The cold seasons have finally settled upon us, but the music industry is just heating up. We’ve got Kanye West’s pro-Donald Trump rants, new artistically impeccable tracks from Childish Gambino and the first album from A Tribe Called Quest in almost 20 years aiding in the wrap-up of what has been one astonishing year in music. Enjoy this week’s edition of Push Play Monday.
1)”Insanity” by BLESSED
For those who are feeling a little empty ever since Kid Cudi removed himself from the music scene, Australian rapper BLESSED is here to fill the void, with a voice mysteriously similar to Cudi. This track follows his debut single, “Sorrows,” both of which are self-produced and an assuredly strong start for the artist.
2)”Bad Timing” by Ex Reyes
Ex Reyes is already aware his music doesn’t quite fit into any particular category, hence his self-labeling of “Psych-Soul / Humid Subtropical / Future Nostalgia.” The Brooklyn-based artist’s real name is Mikey Freedom Hart. He began formally playing live shows this year, just a few months before releasing his debut EP, DO SOMETHING.
3)”Call” by Kasbo feat. Cheney
This 19-year-old producer spent last fall touring with ODESZA across the country, during with he released his first single under Foreign Family Collective, ODESZA’s new label. Originally from Sweden, his music holds a similar new wave feel to it that a lot of the music coming out of his home country does.
4)”I’m Sorry” by Swell feat. shiloh
Ezra Claproth is the 18-year-old behind this masterful work. The Melbourne artist sampled a Vine made by user ShilohDynasty in 2014 and mastered it into this mellow, smooth track. Although it is a continuous loop of the same sound, the monotony is subdued by the melody Swell threw over top of it.

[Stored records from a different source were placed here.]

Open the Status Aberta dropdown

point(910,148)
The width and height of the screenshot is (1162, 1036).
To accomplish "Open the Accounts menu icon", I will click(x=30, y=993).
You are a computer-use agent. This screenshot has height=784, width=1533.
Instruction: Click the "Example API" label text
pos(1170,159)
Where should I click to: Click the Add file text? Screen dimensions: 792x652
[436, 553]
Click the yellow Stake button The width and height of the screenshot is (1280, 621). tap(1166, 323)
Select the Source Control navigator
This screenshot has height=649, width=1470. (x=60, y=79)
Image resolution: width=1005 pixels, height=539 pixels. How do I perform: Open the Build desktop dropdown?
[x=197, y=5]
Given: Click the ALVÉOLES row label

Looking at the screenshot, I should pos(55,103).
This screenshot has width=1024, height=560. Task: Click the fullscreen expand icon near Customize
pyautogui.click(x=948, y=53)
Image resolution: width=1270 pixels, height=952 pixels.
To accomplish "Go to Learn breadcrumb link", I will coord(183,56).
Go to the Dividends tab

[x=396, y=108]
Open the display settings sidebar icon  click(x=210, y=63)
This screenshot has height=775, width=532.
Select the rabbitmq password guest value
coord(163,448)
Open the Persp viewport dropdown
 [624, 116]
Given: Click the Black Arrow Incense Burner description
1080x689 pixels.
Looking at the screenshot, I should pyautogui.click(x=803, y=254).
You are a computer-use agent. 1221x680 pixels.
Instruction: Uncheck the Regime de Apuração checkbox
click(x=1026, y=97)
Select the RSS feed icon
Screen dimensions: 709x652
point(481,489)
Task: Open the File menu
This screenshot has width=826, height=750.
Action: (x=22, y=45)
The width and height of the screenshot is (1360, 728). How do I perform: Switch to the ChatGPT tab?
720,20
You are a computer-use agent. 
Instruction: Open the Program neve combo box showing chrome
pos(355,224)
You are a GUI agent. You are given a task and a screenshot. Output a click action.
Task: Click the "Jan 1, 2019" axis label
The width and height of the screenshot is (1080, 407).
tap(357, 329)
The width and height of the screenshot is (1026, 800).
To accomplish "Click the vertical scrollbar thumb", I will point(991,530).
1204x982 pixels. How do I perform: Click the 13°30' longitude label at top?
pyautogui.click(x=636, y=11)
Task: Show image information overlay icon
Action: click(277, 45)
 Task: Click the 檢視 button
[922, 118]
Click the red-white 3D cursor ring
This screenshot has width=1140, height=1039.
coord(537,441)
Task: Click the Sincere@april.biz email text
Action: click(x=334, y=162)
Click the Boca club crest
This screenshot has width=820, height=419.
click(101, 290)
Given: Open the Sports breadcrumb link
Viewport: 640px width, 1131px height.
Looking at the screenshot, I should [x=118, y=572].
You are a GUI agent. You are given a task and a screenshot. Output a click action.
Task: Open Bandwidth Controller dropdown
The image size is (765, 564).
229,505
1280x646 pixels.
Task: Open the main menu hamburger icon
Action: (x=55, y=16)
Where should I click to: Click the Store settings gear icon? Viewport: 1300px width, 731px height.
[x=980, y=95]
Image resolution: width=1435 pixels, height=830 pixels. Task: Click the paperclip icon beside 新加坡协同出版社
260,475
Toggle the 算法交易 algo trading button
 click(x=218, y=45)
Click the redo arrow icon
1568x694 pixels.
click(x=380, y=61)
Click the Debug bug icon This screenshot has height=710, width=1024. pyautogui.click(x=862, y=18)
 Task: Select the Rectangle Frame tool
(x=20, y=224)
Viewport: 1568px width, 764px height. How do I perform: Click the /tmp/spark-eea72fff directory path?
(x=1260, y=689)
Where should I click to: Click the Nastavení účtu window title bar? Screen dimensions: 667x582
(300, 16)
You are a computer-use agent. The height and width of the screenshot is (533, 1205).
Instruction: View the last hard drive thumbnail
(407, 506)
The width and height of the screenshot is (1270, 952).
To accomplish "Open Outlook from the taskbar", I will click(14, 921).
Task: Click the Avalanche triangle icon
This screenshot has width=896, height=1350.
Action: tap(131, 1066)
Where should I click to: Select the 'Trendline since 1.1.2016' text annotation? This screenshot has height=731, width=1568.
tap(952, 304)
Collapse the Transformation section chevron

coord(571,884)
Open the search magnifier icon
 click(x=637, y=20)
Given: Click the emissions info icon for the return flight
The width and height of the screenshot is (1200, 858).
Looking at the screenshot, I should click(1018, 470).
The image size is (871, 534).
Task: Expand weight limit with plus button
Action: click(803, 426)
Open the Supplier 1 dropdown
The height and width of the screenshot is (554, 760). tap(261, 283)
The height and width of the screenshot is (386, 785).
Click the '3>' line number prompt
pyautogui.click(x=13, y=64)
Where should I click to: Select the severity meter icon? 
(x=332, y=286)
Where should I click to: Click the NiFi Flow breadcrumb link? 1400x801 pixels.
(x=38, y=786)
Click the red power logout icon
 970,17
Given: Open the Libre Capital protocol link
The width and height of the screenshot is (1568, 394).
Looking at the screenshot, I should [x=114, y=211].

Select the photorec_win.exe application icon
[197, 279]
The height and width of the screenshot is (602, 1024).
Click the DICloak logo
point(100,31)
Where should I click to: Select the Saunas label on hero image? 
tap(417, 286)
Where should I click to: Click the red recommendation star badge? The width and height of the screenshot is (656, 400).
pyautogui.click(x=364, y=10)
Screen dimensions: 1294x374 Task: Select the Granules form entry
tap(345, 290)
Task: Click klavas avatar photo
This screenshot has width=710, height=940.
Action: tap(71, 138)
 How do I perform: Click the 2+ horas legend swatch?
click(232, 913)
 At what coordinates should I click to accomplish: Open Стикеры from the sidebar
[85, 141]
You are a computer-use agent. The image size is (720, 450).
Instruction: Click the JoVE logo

5)”Home Alone” by Joyce Wrice
Joyce Wrice moved to Los Angeles three years ago to obtain a degree from Soka University in Orange County, where she became part of the Soka Gakkai International organization, which specializes in the practice of Nichiren Buddhism. Her religious practices have greatly influenced her music. Her music career began to take off with the aide of R&B artist SiR, who found her music covers on YouTube.
6)”In Your River” by Snoh Aalegra
Snoh Aalegra has the sound Amy Winehouse fans have been longing for since her passing. Her bluesy vocals layer over this track in the most effortless harmony that has come out of Sweden in the last decade. Under the guidance of No I.D., the producer responsible for Common’s “Bad Things” and RZA’s “Emotional, she has developed her now trademarked soulful musicality.
7)”Meet Me” by Mickey Valen feat. Noé
New York City-based producer Mickey Valen holds a relatively low internet profile, but it is pretty well known that what he puts out tends to be golden. Valen teamed up with French songstress Noé and producer Oktavian to create this release for Trap Nation. It’s dizzying, it’s chaotic, it’s everything a hypnotic song wants to be.
8)”Burn Break Crash” by Aanysa feat. Snakehips
Snakehips consistently honors their feature artists with every single track they put out. This time, they worked with the 17-year-old Aanysa, who gained fame from her YouTube covers. Although she auditioned for America’s Got Talent and never made it on the show, she is doing perfectly alright for the beginnings of her music career.
9)”Fall” by Crush
Crush, born Shin Hyo-seob, is a member of the budding South Korean R&B scene. His debut came in 2012 with the single “Red Dress,” followed by a few other singles. He released his debut studio album, Crush on You, in 2014. This track comes from his most recent EP, Wonderlust, a beautifully mastered five-track composition sure to set him apart from much of the pop music currently coming out of Korea.
10)”Foreplay” by Jalen Santoy
Twenty-three-year-old singer, rapper and songwriter Jalen Santoy Gathers from Charlotte, North Carolina, tackles a variety of perspectives on his debut EP, Charlie Eastern, from love to police brutality. He has been making music since he was 15, but relocated to North Carolina to create his first project in 2014. This song is certainly jazzy — both upbeat and downing at the same time, but perfectly composed for Santoy’s flow.